Les physiciens américains voudraient exploiter cette propriété à des fins thérapeutiques. L'action destructrice des pions sur des cellules cancéreuses serait plus facilement réglable que celle des rayons X ou gamma : en communiquant aux pions une énergie bien calculée, on peut arrêter leur course juste dans la partie malade, et de ce fait épargner les cellules saines.

La pile atomique naturelle du Gabon

Une partie de ce qui est maintenant la carrière d'uranium d'Oklo, au Gabon, était, il y a un milliard 700 millions d'années, le siège de réactions nucléaires en chaîne identiques à celles qui sont produites aujourd'hui par l'homme dans des piles atomiques.

Néodyme

Cette conclusion s'est imposée aux ingénieurs du Commissariat à l'énergie atomique, qui cherchaient l'origine d'anomalies de teneurs en isotope de masse 235 (l'isotope fissile) constatées dans du minerai provenant de ce gisement.

La proportion d'uranium 235 y est nettement plus faible que dans tous les échantillons terrestres (et même lunaires) connus jusqu'ici. Par contre, on trouve dans les mêmes minerais d'Oklo une proportion anormalement élevée d'éléments du groupe des terres rares, comme le néodyme, qui figurent parmi les produits ordinaires de la fission de l'uranium.

Conditions

À côté de l'isotope 235, l'uranium naturel contient (en bien plus grande quantité) de l'isotope 238. En l'absence de fission, tous deux se désintègrent naturellement, à des vitesses très différentes : la moitié des noyaux du premier disparaît en 700 millions d'années, la moitié des noyaux du second en 4 milliards et demi d'années.

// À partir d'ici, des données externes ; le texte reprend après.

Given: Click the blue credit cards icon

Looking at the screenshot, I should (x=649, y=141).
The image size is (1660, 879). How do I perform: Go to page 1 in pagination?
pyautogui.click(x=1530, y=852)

Plus on remonte dans le passé, plus le minerai contenait d'isotope fissile : il y a un milliard 700 millions d'années la teneur était à peu près la même que dans l'uranium enrichi des actuels réacteurs modérés à l'eau ordinaire. (On sait que pour déclencher la fission auto-entretenue dans ces réacteurs il faut ralentir les neutrons avec un modérateur.)